Section 146 of the Law of Property Act restricts a lessor's ability to forfeit a lease unless a Notice has been served on the lessee in respect of the breach of covenant. However, Section 146 (11) expressly excludes non payment of rent. As such, it has long been held that there is not a requirement for a Section 146 Notice to be served in respect of any charges which, within the lease, are reserved as rent. This position was reinforced in the case of Escalus Properties Limited –v- Robinson [1996].

Section 18 (1) of the Landlord and Tenant Act 1985 recognises that that leases could treat service charges as rent but that not all leases would. Further, Section 81 of the Housing Act 1996 does not impose on the lessor a requirement to serve a section 146 Notice in respect of service charges reserved as rent. This would appear to add force to the argument that Section 146 Notices are not required in circumstances where charges are reserved as rent.

However, this stance has been brought into question by the comments of Sir Andrew Morritt in the case of Freeholders of 69 Marina St Leonards on Sea –v- Oram [2011] EWCA Civ 1258; [2012] HLR. 12 (CA (Civ Div)) which suggest that even in cases where charges are reserved as rent, the landlord must serve a Section 146 Notice before it can forfeit the lease.

On this basis it would be prudent to Section 146 Notices to be served even where the service charges are reserved as rent.

7 - When is parting with possession a continuing breach and when is it a once and for all breach?

Generally, parting with possession is a once and for all breach. Accordingly, unauthorised subletting and unauthorised assignment are once and for all breaches. The parting of possession being a transfer of possession. However, a distinction needs to be made between parting with possession and sharing possession. In sharing possession a lessee does not transfer possession of the property and as such unlawful sharing of possession would be a continuing breach.
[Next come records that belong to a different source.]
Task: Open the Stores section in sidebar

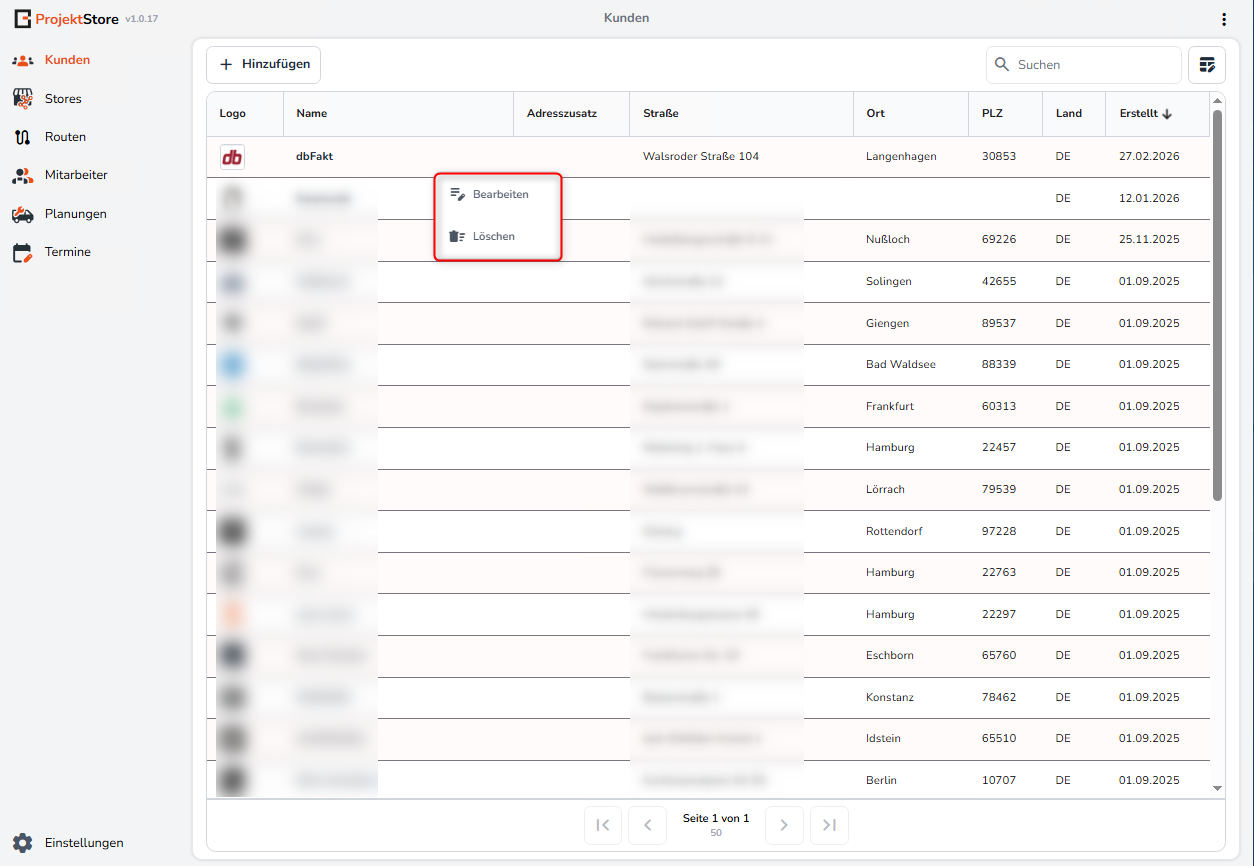Action: (62, 99)
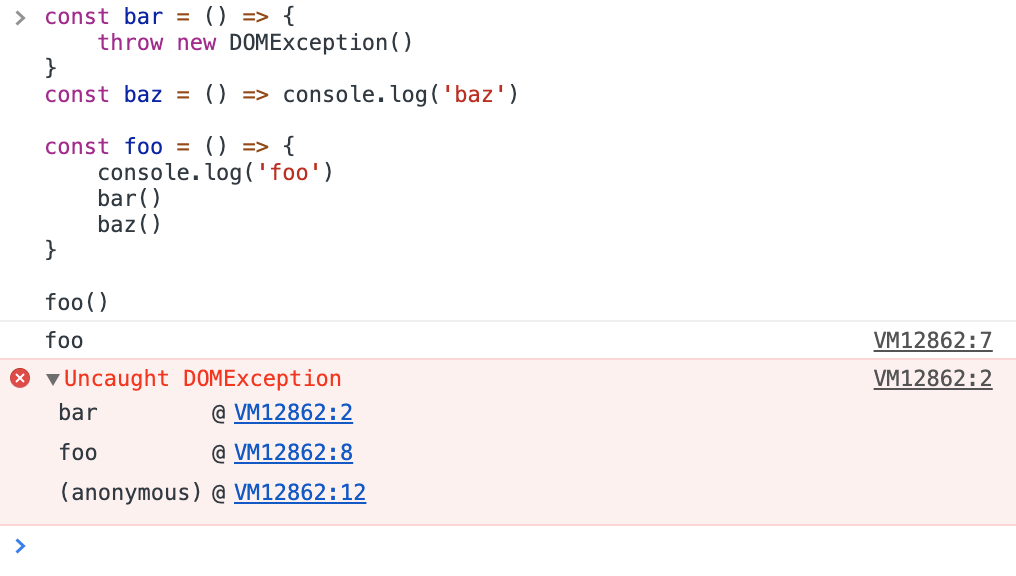Viewport: 1016px width, 576px height.
Task: Open the VM12862:7 link beside the foo log
Action: pos(932,341)
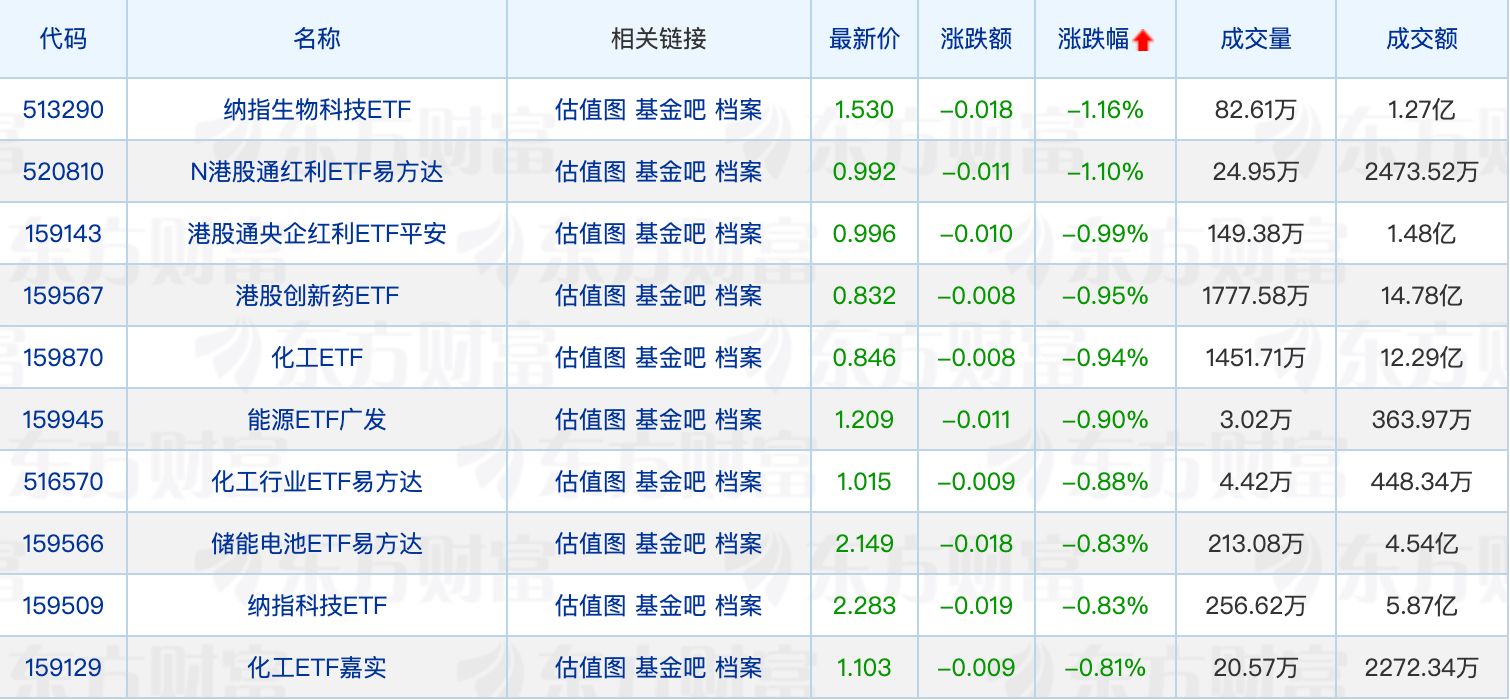1510x700 pixels.
Task: View 档案 of 化工ETF
Action: (x=738, y=357)

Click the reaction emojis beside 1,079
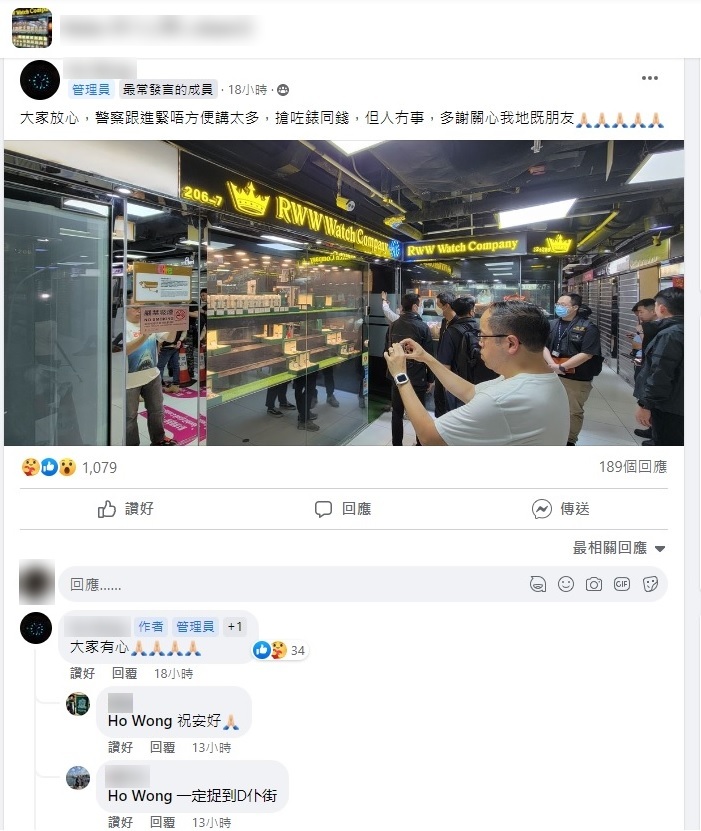[x=49, y=467]
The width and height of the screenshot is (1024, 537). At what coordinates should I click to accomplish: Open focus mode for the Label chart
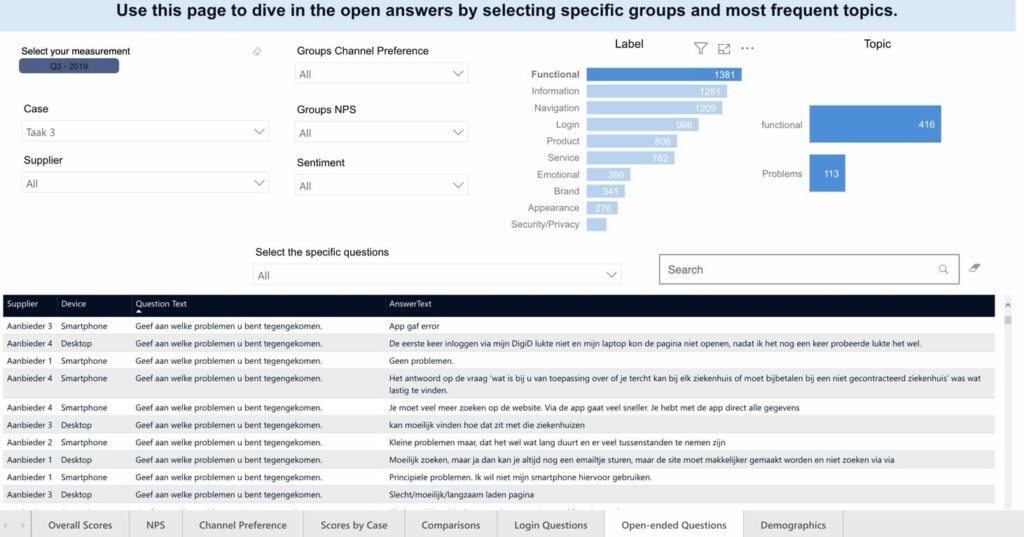pos(724,48)
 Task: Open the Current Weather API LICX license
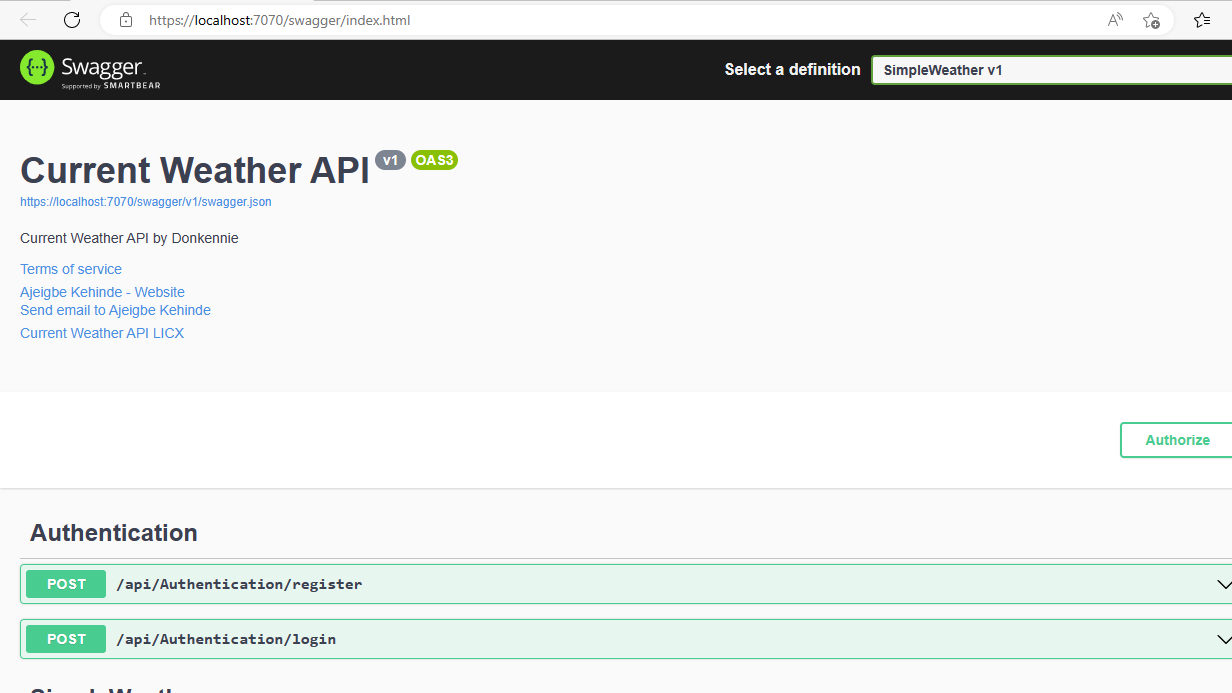point(102,332)
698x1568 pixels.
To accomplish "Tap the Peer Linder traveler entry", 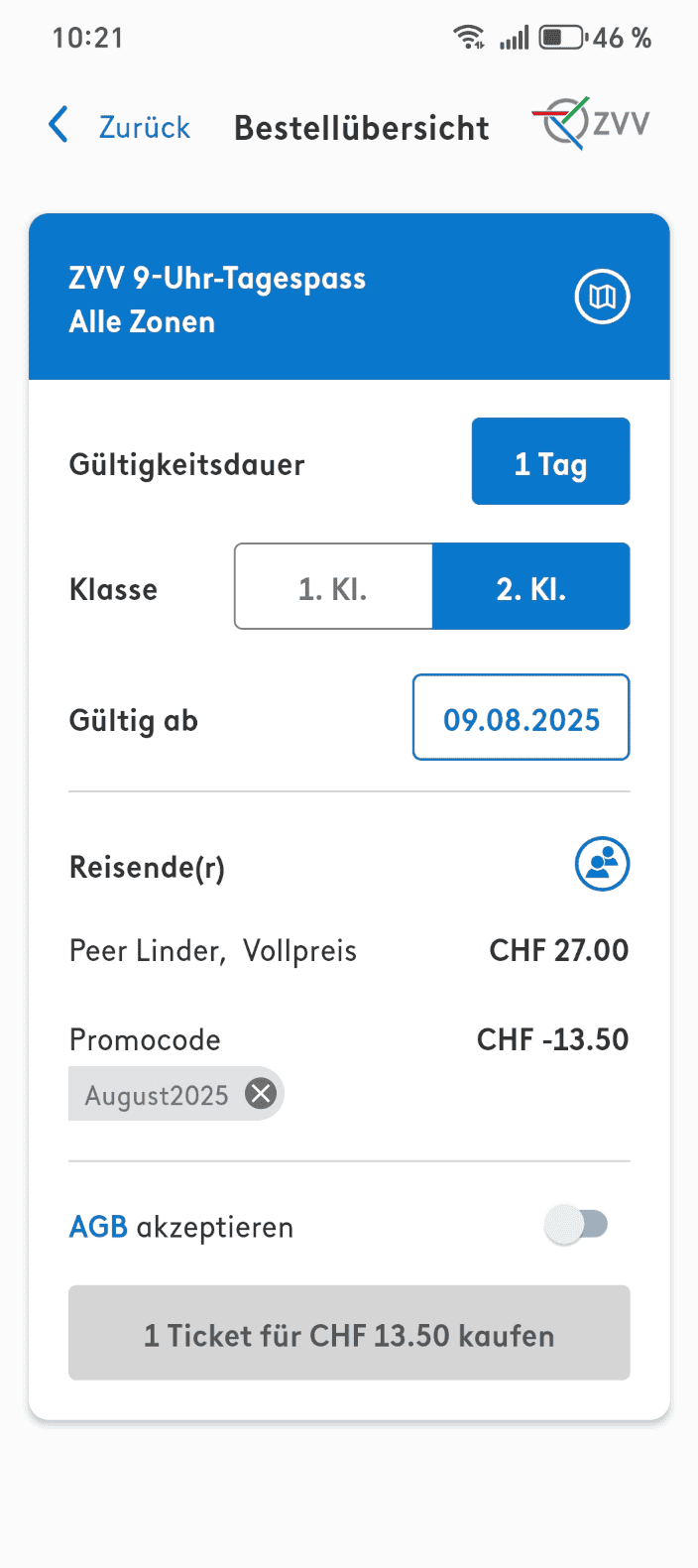I will point(212,951).
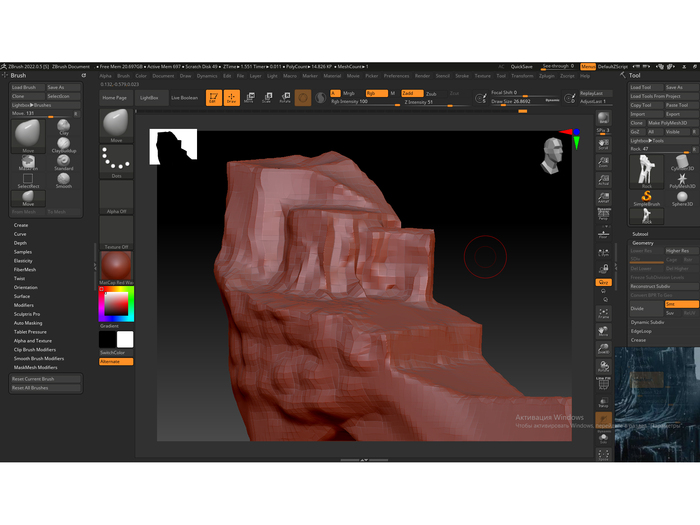
Task: Activate the Scale gizmo icon
Action: (267, 97)
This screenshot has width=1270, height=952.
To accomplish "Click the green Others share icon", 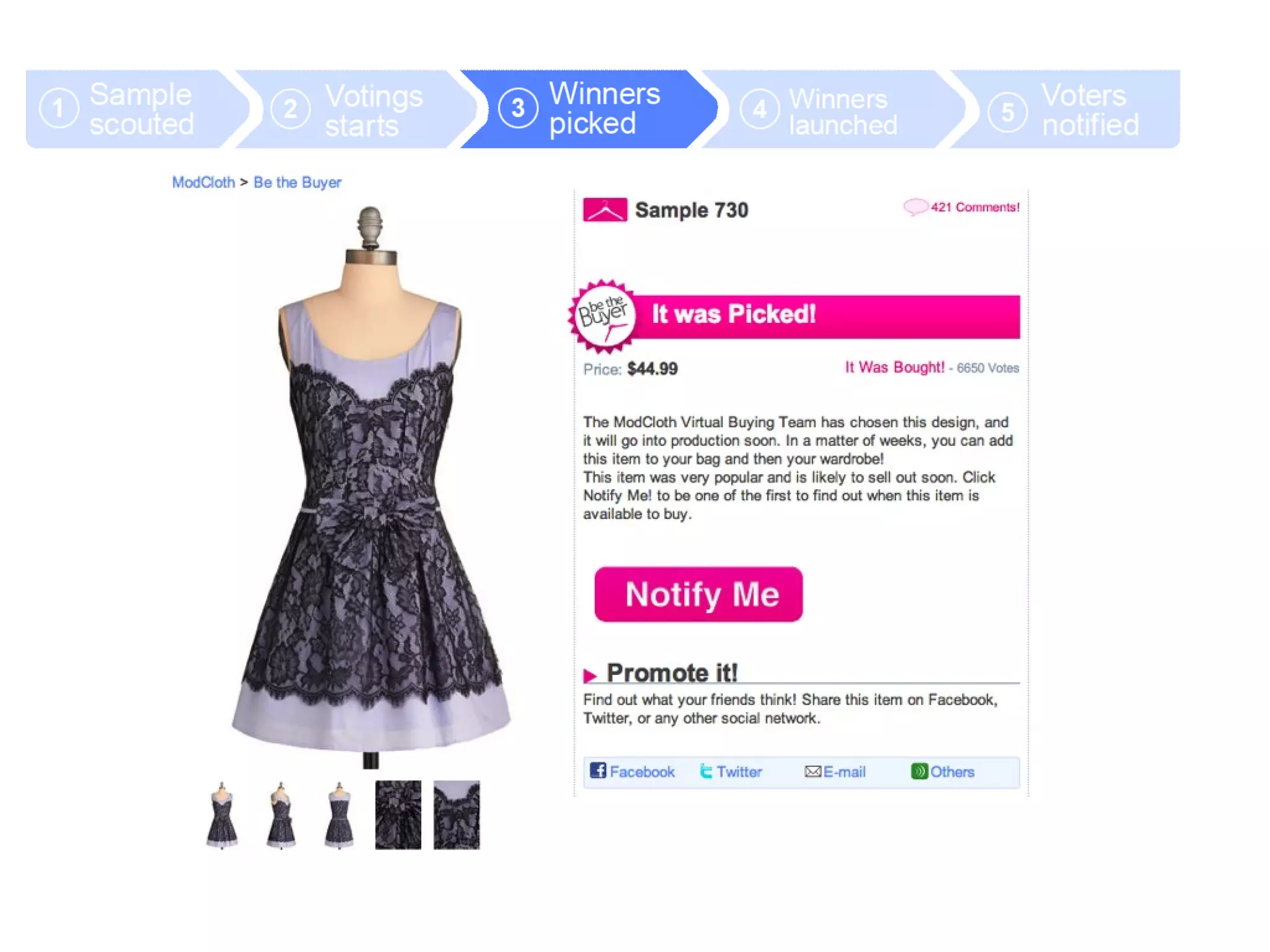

8 - On peaceable re-entry if there are a large number of occupiers within the Property (i.e. serviced offices and hotels) is it possible to take possession without dispossessing all serviced occupants?

The entire property must be repossessed and the occupiers excluded from the property to achieve forfeiture by way of peaceable re-entry. There are ways to do this whilst retaining the benefit of subleases or contracts for any licensees. The period of exclusion can be relatively short and then allowing occupiers back into occupation on renewed contracts with the head landlord. The same principle applies to hotels.

The content of this article is intended to provide a general guide to the subject matter. Specialist advice should be sought about your specific circumstances.